Proceedings 2000 International Conference on Parallel Architectures and Compilation Techniques (Cat. No.PR00622) (2000)
Oct. 15, 2000 to Oct. 19, 2000
Babak Falsafi , Purdue University
Ilanthiraiyan Pragaspathy , Compaq Computer Corporation
Recent research suggests that DSM clusters can benefit from parallel coherence controllers. Parallel controllers require address partitioning and synchronization to avoid handling multiple coherence events for the same memory address simultaneously. This paper evaluates a spectrum of address partitioning schemes that vary in performance, hardware complexity, and cost. Dynamic partitioning minimizes load imbalance in controllers by using hardware address synchronizers to distribute the load among multiple protocol engines at runtime. Static partitioning obviates the need for hardware synchronization and assigns memory addresses to protocol engines at design time, but may lead to load imbalance among engines.

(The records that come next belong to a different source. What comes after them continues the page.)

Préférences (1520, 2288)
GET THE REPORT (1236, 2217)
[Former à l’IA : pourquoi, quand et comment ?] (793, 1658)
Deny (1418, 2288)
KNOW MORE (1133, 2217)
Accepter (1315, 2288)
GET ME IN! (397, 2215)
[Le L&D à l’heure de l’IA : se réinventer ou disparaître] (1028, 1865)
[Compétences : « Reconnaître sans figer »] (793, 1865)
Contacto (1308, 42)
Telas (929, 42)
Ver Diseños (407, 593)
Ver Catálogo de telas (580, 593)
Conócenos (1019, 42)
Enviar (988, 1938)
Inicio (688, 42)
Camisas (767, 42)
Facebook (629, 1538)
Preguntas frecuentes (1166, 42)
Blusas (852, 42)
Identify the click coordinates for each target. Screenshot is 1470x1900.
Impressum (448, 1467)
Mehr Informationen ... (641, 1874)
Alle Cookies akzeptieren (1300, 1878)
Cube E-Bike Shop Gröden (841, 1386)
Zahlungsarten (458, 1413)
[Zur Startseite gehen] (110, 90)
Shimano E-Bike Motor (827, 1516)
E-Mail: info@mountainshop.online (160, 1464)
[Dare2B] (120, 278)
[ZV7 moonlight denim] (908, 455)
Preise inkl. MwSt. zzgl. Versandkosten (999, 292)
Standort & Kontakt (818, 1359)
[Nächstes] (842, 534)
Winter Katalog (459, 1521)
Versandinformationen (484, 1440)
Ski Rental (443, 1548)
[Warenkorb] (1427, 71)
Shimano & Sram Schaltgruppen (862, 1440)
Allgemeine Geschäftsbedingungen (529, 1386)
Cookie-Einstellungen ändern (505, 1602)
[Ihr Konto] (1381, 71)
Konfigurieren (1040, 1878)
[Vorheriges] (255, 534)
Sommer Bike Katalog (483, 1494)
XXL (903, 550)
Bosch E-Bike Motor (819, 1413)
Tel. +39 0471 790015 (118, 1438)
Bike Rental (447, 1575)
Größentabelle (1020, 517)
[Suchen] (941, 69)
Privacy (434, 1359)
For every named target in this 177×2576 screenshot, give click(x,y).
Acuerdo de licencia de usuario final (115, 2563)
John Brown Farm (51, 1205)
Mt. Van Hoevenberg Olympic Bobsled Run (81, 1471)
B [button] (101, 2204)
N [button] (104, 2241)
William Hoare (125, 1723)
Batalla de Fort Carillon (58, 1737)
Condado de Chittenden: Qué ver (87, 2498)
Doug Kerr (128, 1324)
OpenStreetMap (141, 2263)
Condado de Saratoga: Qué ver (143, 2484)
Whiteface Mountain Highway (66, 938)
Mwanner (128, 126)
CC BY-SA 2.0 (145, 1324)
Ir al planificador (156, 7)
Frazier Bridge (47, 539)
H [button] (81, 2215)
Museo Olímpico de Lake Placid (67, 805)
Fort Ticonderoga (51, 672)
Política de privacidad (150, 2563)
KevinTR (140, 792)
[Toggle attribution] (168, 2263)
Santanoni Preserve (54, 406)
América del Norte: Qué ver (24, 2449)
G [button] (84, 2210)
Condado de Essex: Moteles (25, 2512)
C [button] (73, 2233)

We present simulation results indicating that: (i) dynamic partitioning performs best speeding up application execution on an 8 8-way cluster on average by 62% using four-engine as compared to single-engine controllers, (ii) block-interleaved static partitioning using low-order address bits is an attractive alternative and performs close to dynamic partitioning when protocol occupancies are low or there is little queuing, and (iii) previously proposed static schemes that partition memory pages either into home and remote engines or using low-order page address bits result in a high load imbalance in parallel controllers.
B. Falsafi and I. Pragaspathy, "Address Partitioning in DSM Clusters with Parallel Coherence Controllers," Proceedings 2000 International Conference on Parallel Architectures and Compilation Techniques (Cat. No.PR00622)(PACT), Philadelphia, Pennsylvania, 2000, pp. 47.